Which lines in the records below contain the string "item"? Pull out each such line and copy it, matching the string's case exactly.
+ + +
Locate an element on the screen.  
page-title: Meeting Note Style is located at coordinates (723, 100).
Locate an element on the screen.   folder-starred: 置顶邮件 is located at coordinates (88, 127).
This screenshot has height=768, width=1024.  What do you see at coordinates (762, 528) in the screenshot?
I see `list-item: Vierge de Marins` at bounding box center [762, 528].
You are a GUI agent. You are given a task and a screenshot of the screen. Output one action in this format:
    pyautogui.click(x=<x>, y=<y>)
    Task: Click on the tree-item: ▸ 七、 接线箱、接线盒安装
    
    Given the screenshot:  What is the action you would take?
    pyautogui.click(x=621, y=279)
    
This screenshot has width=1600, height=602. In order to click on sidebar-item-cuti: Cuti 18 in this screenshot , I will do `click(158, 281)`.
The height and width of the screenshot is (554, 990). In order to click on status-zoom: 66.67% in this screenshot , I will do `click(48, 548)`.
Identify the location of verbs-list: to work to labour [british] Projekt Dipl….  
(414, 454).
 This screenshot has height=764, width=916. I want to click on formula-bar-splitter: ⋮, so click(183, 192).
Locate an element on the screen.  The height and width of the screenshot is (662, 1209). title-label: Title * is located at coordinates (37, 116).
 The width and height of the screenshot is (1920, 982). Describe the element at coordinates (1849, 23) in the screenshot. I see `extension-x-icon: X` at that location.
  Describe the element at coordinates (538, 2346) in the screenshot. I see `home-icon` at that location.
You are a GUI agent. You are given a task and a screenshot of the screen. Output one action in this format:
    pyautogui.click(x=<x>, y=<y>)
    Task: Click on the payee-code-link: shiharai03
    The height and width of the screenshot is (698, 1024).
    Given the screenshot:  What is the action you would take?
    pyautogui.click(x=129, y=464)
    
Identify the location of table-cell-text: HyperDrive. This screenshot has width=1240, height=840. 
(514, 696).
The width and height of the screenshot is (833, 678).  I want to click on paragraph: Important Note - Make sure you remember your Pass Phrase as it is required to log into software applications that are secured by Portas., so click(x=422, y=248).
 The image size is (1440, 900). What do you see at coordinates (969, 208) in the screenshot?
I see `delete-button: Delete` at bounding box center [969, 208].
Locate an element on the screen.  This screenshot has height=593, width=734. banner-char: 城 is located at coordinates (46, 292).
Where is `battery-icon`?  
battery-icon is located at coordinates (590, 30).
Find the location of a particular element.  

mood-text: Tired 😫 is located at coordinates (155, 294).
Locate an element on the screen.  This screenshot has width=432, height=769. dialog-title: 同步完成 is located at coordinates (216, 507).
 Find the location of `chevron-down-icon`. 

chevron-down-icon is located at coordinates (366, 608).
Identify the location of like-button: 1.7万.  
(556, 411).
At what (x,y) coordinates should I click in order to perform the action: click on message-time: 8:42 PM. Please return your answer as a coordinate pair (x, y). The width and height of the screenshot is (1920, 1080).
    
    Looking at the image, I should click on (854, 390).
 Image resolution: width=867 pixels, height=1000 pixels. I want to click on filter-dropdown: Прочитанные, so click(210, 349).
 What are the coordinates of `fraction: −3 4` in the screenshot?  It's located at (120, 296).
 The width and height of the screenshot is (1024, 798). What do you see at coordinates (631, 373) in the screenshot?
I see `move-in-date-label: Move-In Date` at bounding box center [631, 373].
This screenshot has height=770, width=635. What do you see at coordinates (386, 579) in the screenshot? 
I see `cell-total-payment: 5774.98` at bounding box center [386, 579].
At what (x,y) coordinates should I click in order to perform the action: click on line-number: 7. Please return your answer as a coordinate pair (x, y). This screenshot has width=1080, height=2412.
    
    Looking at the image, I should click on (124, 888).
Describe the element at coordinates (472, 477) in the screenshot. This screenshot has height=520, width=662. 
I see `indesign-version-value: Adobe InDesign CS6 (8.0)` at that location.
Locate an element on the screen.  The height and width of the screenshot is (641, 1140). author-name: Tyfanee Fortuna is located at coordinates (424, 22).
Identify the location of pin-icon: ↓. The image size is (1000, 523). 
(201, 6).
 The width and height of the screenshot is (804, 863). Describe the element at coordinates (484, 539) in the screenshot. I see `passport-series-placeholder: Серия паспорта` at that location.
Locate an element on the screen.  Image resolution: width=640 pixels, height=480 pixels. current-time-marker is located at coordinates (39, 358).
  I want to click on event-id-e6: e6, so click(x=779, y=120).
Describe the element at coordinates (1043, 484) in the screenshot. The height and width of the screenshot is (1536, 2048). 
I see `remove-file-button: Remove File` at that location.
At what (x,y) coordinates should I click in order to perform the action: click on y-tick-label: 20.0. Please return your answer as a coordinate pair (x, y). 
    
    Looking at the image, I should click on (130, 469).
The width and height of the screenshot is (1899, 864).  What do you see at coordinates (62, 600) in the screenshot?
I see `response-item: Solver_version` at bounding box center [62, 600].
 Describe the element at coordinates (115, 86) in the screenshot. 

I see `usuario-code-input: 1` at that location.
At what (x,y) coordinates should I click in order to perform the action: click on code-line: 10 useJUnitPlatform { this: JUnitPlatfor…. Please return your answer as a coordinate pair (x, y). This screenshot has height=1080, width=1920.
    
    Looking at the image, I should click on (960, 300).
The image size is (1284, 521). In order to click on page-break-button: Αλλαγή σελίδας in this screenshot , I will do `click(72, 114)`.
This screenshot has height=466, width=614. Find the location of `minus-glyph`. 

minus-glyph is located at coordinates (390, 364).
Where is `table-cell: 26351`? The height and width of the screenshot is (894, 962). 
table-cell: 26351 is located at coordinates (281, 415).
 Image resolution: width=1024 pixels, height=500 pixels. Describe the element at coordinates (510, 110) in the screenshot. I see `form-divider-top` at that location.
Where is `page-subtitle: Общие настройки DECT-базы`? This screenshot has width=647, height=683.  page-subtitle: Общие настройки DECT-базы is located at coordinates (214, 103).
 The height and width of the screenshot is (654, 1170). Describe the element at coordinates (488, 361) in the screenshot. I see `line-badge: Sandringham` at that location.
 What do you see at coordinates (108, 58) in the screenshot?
+ + +
**REPLY TO THE EXERCISE**.
I see `list-item: Vierge de Marins` at bounding box center [762, 528].
    Task: Click on the tree-item: ▸ 七、 接线箱、接线盒安装
This screenshot has width=1600, height=602. In order to click on sidebar-item-cuti: Cuti 18 in this screenshot , I will do `click(158, 281)`.
I see `response-item: Solver_version` at bounding box center [62, 600].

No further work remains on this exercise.